_GOAL_
Rewrite the data from its start through the line containing "Action: tap(118, 202)" as a JSON list of strings, with each line as one string and blank lines omitted.
------------------------------------
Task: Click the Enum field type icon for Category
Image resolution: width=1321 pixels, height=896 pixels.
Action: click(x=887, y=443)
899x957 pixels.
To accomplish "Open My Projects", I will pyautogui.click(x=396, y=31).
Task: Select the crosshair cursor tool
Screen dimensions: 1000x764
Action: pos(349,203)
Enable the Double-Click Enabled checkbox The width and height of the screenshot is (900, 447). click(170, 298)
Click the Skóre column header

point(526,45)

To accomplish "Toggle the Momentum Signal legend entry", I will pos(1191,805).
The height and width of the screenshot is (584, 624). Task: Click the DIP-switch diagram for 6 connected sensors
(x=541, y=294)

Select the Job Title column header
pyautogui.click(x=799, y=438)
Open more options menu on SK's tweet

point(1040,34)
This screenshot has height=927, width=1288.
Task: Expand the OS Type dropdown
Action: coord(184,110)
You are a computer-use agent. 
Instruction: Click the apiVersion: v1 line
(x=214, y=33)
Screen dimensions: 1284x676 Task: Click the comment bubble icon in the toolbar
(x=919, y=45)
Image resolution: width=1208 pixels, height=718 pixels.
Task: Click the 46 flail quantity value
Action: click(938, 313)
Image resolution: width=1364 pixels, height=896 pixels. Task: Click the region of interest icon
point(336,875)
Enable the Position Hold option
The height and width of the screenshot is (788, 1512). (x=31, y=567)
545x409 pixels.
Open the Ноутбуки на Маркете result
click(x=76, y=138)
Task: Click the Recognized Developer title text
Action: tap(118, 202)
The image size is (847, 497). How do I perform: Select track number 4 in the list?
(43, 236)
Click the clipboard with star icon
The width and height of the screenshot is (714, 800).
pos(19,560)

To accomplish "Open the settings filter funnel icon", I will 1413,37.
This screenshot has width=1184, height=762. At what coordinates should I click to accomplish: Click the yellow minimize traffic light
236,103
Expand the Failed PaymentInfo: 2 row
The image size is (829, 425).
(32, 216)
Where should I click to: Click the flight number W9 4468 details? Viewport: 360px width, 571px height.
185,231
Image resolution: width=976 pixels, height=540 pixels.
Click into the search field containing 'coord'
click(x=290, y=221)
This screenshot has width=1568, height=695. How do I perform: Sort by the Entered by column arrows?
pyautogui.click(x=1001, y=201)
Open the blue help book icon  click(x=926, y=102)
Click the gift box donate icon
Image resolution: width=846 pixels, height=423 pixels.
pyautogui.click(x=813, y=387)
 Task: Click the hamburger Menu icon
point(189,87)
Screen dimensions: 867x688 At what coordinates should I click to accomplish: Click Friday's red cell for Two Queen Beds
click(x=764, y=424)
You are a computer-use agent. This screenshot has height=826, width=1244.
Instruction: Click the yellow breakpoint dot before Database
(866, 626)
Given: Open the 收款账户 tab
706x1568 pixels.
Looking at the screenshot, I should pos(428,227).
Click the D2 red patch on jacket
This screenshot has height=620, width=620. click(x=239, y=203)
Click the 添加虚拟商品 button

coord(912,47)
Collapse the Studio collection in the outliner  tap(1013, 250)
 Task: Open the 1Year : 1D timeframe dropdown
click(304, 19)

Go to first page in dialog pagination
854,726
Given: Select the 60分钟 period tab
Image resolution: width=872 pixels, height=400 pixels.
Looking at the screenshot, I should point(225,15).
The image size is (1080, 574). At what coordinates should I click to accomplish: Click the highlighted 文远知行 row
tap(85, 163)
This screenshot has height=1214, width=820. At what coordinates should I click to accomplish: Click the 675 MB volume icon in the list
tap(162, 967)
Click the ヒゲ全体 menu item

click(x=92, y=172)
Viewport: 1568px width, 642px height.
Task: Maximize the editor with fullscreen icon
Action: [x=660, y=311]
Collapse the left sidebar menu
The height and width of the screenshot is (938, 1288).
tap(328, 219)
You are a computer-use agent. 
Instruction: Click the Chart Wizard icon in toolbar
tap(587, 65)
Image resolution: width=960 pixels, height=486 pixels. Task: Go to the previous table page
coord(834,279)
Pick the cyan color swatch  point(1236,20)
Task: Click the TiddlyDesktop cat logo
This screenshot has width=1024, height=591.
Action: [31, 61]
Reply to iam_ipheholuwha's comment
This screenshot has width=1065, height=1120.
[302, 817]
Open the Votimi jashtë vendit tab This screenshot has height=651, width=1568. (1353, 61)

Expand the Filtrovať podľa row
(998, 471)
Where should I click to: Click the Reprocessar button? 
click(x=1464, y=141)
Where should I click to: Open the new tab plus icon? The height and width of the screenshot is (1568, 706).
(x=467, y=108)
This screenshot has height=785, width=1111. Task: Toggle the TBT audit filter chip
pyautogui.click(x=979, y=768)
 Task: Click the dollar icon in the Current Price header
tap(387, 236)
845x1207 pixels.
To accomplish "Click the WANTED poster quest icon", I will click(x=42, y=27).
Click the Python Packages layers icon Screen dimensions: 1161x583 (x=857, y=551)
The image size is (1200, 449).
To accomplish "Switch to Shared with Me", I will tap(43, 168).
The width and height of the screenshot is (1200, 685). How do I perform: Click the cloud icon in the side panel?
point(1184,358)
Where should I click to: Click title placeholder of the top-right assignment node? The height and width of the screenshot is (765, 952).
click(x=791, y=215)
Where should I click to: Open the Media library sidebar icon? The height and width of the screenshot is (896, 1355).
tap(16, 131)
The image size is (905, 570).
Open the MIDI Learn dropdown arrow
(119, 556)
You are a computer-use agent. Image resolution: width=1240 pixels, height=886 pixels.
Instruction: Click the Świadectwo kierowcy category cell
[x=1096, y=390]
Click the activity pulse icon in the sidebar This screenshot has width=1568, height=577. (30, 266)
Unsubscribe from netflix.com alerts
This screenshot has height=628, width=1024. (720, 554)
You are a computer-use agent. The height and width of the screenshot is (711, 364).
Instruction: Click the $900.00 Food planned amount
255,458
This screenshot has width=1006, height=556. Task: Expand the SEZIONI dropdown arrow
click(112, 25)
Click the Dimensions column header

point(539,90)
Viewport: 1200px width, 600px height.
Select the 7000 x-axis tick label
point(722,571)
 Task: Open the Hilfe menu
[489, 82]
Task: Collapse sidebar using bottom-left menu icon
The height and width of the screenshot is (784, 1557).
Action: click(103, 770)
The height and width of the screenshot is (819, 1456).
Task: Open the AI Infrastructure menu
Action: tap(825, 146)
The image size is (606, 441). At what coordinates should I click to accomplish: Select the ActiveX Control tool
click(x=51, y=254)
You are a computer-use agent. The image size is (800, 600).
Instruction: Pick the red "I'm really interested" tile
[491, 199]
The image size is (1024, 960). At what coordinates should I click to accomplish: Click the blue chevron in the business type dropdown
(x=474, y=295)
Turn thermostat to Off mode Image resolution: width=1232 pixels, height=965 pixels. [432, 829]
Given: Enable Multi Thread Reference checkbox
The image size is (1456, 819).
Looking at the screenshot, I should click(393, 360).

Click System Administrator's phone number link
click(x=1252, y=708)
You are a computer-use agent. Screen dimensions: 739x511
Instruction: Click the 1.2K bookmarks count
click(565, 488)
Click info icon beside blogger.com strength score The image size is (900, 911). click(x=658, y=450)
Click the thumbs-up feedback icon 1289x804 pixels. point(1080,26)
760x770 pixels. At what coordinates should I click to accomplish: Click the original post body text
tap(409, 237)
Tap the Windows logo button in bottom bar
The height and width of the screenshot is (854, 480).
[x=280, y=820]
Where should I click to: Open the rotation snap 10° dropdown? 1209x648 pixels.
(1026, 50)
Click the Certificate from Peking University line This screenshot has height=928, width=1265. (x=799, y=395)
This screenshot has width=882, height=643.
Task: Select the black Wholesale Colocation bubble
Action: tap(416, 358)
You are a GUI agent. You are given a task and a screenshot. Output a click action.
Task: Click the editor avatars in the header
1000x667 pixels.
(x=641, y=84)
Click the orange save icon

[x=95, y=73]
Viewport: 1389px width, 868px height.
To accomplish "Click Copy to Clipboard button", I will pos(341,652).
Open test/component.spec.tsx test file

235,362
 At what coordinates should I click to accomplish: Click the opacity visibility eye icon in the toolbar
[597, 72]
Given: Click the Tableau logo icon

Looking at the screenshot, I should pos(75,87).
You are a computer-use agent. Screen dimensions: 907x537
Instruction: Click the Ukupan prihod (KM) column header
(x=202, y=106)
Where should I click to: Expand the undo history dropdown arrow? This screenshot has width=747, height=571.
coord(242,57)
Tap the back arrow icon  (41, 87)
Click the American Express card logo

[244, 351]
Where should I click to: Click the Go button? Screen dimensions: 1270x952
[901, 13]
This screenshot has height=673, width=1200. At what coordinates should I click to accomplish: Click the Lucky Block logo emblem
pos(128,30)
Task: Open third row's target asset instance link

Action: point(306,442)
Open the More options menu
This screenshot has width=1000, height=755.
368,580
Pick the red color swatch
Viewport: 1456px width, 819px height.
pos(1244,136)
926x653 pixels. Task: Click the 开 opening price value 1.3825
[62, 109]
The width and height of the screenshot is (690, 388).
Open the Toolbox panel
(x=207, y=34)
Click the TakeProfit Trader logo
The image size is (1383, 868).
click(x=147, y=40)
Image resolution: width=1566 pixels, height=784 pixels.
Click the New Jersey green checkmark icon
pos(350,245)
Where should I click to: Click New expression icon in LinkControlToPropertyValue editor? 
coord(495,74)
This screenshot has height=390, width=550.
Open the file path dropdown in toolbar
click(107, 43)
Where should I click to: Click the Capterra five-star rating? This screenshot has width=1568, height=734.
------------------------------------
_COMPLETED TASK_
[
  "Task: Click the Enum field type icon for Category",
  "Image resolution: width=1321 pixels, height=896 pixels.",
  "Action: click(x=887, y=443)",
  "899x957 pixels.",
  "To accomplish \"Open My Projects\", I will pyautogui.click(x=396, y=31).",
  "Task: Select the crosshair cursor tool",
  "Screen dimensions: 1000x764",
  "Action: pos(349,203)",
  "Enable the Double-Click Enabled checkbox The width and height of the screenshot is (900, 447). click(170, 298)",
  "Click the Skóre column header",
  "point(526,45)",
  "To accomplish \"Toggle the Momentum Signal legend entry\", I will pos(1191,805).",
  "The height and width of the screenshot is (584, 624). Task: Click the DIP-switch diagram for 6 connected sensors",
  "(x=541, y=294)",
  "Select the Job Title column header",
  "pyautogui.click(x=799, y=438)",
  "Open more options menu on SK's tweet",
  "point(1040,34)",
  "This screenshot has height=927, width=1288.",
  "Task: Expand the OS Type dropdown",
  "Action: coord(184,110)",
  "You are a computer-use agent. ",
  "Instruction: Click the apiVersion: v1 line",
  "(x=214, y=33)",
  "Screen dimensions: 1284x676 Task: Click the comment bubble icon in the toolbar",
  "(x=919, y=45)",
  "Image resolution: width=1208 pixels, height=718 pixels.",
  "Task: Click the 46 flail quantity value",
  "Action: click(938, 313)",
  "Image resolution: width=1364 pixels, height=896 pixels. Task: Click the region of interest icon",
  "point(336,875)",
  "Enable the Position Hold option",
  "The height and width of the screenshot is (788, 1512). (x=31, y=567)",
  "545x409 pixels.",
  "Open the Ноутбуки на Маркете result",
  "click(x=76, y=138)",
  "Task: Click the Recognized Developer title text",
  "Action: tap(118, 202)"
]